For every dream of stardom that is realised, there are many that perish on the wayside, believes actor Sanjay Mishra, who like any artiste, grapples with questions of recognition and oblivion.
The highs and lows are part of an actor’s life but what worries Mishra are things beyond the screen — his installments, striking a work-family balance and dealing with the death of close ones.
The constant restlessness is why the script of his upcoming film Kaamyaab, an ode to character artises in Hindi cinema, resonated with the actor so much.
“I face professional struggle and tackle it every time. But the struggle of living life, of thinking about paying installments, dealing with deaths, going through ups and downs, is constant.
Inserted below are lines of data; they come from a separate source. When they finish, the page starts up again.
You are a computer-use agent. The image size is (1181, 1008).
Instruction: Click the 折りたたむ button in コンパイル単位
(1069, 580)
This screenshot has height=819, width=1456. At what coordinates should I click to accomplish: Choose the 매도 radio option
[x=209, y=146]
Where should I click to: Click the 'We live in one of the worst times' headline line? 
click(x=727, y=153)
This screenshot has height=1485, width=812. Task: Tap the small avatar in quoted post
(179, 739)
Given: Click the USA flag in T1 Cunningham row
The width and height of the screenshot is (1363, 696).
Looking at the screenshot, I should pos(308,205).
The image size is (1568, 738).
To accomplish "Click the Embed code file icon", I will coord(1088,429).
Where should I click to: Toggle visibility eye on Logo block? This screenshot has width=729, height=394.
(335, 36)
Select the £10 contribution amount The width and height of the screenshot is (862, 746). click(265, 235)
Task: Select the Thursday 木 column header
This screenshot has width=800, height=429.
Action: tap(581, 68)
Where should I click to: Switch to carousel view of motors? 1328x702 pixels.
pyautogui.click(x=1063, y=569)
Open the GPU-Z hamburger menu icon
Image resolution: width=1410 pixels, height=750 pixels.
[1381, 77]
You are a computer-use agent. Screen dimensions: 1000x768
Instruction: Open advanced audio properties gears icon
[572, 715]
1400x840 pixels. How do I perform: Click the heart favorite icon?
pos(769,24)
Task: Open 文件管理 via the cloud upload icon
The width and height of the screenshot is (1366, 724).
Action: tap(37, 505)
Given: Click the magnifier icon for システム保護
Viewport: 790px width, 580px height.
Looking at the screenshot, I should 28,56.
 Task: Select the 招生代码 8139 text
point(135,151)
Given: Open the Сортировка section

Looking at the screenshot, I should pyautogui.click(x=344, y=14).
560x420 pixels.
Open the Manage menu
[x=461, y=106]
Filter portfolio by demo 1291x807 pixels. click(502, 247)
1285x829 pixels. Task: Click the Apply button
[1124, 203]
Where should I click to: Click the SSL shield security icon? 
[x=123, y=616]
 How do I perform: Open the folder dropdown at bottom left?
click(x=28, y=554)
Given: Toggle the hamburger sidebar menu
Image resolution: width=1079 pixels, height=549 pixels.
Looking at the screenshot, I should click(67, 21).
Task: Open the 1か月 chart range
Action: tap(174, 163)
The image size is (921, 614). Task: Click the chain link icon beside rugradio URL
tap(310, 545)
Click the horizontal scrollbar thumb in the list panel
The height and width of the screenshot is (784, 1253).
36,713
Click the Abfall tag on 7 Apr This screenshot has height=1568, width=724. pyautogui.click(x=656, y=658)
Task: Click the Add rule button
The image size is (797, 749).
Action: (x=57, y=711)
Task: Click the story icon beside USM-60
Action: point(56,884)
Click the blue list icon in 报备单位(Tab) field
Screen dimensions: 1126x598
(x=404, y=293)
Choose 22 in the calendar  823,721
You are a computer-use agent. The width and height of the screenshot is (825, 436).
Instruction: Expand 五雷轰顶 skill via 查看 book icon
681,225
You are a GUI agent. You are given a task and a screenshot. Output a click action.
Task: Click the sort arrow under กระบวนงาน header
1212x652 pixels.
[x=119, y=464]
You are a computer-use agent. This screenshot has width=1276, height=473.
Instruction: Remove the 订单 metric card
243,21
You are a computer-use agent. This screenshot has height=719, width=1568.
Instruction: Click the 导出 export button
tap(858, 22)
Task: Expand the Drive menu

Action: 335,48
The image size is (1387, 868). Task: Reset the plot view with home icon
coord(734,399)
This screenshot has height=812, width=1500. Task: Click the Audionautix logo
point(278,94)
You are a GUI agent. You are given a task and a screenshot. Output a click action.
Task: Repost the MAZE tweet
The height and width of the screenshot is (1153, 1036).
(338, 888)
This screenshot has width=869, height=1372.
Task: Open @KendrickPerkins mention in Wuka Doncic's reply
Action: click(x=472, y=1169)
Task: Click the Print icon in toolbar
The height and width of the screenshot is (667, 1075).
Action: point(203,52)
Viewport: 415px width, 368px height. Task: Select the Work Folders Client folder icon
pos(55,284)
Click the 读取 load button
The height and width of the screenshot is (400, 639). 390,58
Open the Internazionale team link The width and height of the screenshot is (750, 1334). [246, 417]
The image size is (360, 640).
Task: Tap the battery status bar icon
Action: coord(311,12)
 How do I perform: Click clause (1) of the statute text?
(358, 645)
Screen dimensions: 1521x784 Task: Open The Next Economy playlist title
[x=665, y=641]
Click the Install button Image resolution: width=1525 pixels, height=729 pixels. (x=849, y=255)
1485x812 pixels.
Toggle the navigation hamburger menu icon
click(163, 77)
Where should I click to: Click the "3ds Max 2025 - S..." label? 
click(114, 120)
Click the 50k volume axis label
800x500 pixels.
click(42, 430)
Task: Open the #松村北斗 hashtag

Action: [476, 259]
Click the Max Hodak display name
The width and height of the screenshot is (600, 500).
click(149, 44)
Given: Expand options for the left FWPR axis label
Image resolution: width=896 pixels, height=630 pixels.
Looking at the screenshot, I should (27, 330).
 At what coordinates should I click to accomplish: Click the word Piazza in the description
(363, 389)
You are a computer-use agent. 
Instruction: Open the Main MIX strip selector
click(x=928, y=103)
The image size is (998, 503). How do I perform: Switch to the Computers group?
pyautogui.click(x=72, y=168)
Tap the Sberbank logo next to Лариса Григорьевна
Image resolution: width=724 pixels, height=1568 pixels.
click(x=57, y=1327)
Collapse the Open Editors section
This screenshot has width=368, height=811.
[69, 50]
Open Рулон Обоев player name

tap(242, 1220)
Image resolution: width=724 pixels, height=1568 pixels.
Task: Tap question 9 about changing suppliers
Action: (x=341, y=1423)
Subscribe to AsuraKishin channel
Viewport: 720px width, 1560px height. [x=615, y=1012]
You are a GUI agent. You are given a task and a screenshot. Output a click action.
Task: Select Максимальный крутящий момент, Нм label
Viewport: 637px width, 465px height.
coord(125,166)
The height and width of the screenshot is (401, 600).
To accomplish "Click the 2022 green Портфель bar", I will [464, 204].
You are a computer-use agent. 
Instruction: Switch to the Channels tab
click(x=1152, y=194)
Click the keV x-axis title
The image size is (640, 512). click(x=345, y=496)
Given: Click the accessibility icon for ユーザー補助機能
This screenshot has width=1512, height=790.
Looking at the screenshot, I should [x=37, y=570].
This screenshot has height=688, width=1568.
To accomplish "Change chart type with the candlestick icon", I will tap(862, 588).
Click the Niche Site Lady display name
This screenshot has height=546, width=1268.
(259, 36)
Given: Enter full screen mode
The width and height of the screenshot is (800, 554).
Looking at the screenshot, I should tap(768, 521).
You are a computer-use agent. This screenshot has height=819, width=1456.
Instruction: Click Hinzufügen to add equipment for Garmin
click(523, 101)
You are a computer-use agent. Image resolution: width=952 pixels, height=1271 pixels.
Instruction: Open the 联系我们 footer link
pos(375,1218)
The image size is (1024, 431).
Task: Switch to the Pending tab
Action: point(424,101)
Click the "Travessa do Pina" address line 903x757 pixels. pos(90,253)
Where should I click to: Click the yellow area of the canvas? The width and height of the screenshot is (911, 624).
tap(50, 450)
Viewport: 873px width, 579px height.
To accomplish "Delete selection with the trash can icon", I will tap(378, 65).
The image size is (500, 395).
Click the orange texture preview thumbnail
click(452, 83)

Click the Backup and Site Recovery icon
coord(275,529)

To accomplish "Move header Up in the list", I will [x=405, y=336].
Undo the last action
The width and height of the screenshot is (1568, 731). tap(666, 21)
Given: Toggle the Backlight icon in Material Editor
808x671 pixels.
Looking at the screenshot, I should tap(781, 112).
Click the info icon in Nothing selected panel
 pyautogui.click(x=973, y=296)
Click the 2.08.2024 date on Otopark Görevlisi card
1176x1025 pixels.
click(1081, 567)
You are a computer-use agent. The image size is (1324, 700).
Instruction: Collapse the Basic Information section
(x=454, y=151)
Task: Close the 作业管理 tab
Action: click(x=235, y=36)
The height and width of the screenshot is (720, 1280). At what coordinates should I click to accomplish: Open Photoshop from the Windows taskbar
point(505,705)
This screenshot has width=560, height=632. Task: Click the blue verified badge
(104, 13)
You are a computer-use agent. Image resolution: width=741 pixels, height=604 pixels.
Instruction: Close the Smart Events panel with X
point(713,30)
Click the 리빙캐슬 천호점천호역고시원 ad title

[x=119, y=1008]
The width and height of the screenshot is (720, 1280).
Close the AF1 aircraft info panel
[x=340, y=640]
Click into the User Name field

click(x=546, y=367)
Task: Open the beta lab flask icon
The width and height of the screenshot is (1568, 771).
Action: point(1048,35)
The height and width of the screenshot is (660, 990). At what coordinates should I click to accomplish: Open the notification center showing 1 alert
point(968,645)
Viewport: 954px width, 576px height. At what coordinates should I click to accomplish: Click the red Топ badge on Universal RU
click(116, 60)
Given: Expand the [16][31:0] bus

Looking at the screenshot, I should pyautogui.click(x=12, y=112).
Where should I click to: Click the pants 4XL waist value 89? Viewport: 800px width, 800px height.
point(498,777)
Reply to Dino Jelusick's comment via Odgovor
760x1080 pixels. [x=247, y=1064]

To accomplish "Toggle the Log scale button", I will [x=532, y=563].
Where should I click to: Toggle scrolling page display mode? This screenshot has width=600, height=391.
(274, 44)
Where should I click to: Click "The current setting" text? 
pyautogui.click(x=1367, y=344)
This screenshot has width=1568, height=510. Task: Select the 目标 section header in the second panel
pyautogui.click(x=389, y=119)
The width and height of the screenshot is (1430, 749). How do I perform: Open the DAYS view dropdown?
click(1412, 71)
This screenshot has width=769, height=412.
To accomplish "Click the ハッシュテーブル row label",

There is a life beyond movie posters and that’s where the struggle is,” Mishra told PTI in an interview.
The actor, who has been in the film industry for 25 years, became introspective about life after the untimely death of his father over a decade ago.
It came as a shock to Mishra and changed his outlook towards things, including his film work, which he gave up briefly. He was pulled back into acting by filmmaker Rohit Shetty, who offered him the comedy All The Best.
“‘Dhondu just chill’ from the film became a popular dialogue but I’d say that line on set and cry in the corner. I used to miss my father so much, I’d keep crying between takes. I’d feel ‘Let me call him up and ask something’ and remember he’s no more. I still have his number saved on my phone. You can never delete it,” the actor recalled.
Directed by debutante Hardik Mehta, Kaamyaab had its world premiere at the Busan International Film Festival, and also features Deepak Dobriyal, Sarika Singh and Isha Talwar.
The Ankhon Dekhi actor said doing the film was emotional for him as it honestly captures the life and times of artistes who give their all, often without any great return.
“Some people come here running away from their homes to become a hero. But slowly, some gain some popularity while others become character actors. Then there are those who aren’t able to make it at all, who go back to their villages, only to be ridiculed for chasing their Mumbai dreams,” Mishra said.
“Imagine giving ten years of your life trying something which doesn’t work? The film is about this struggle, the struggle of living life. The story was so close to me because I had done work for money,” he added.
The actor said there are still artistes who came to Mumbai when Amitabh Bachchan was reigning and they are fairly known but still can’t afford to travel in an auto rickshaw.
“They quietly stand behind bus stops so that they board the bus immediately when it comes, before anyone sees them. The love for cinema, the passion to dedicate all your life only for it to fade away in oblivion… There are so many such artistes. It’s an incredibly emotional subject,” he added.
In the film, his character is chasing his perfect 500th film.
Mishra can’t remember the number of films he’s done but someone recently reminded him that the count is 173.
The numbers don’t matter to Mishra, who wants to leave behind a legacy of memorable work, a thought that comes from his father.
A week before he passed away, his father had seen Aloo Chaat, which, for the first time, featured Mishra in a full-fledged role. Reading his father’s diary, Mishra realised he had left a parting compliment for him.
“He wrote in the diary, ‘I saw the film and it was excellent. Manoj Pahwa is a gifted actor, but Sanjay also has got something in him.’ That moved me. The belief that you have something in you comes to you with time. I’m an actor who has climbed every step. When I look back, I know how I’ve made this far.
“If I had directly gone on 20th step, with fanfare and applause, it would’ve been troubling. If I was an overrated actor, I would’ve become an outdated actor,” he said.
Produced by Drishyam Films, Kaamyaab will be presented by Shah Rukh Khan’s Red Chillies Entertainment. It’s scheduled to release on March 6.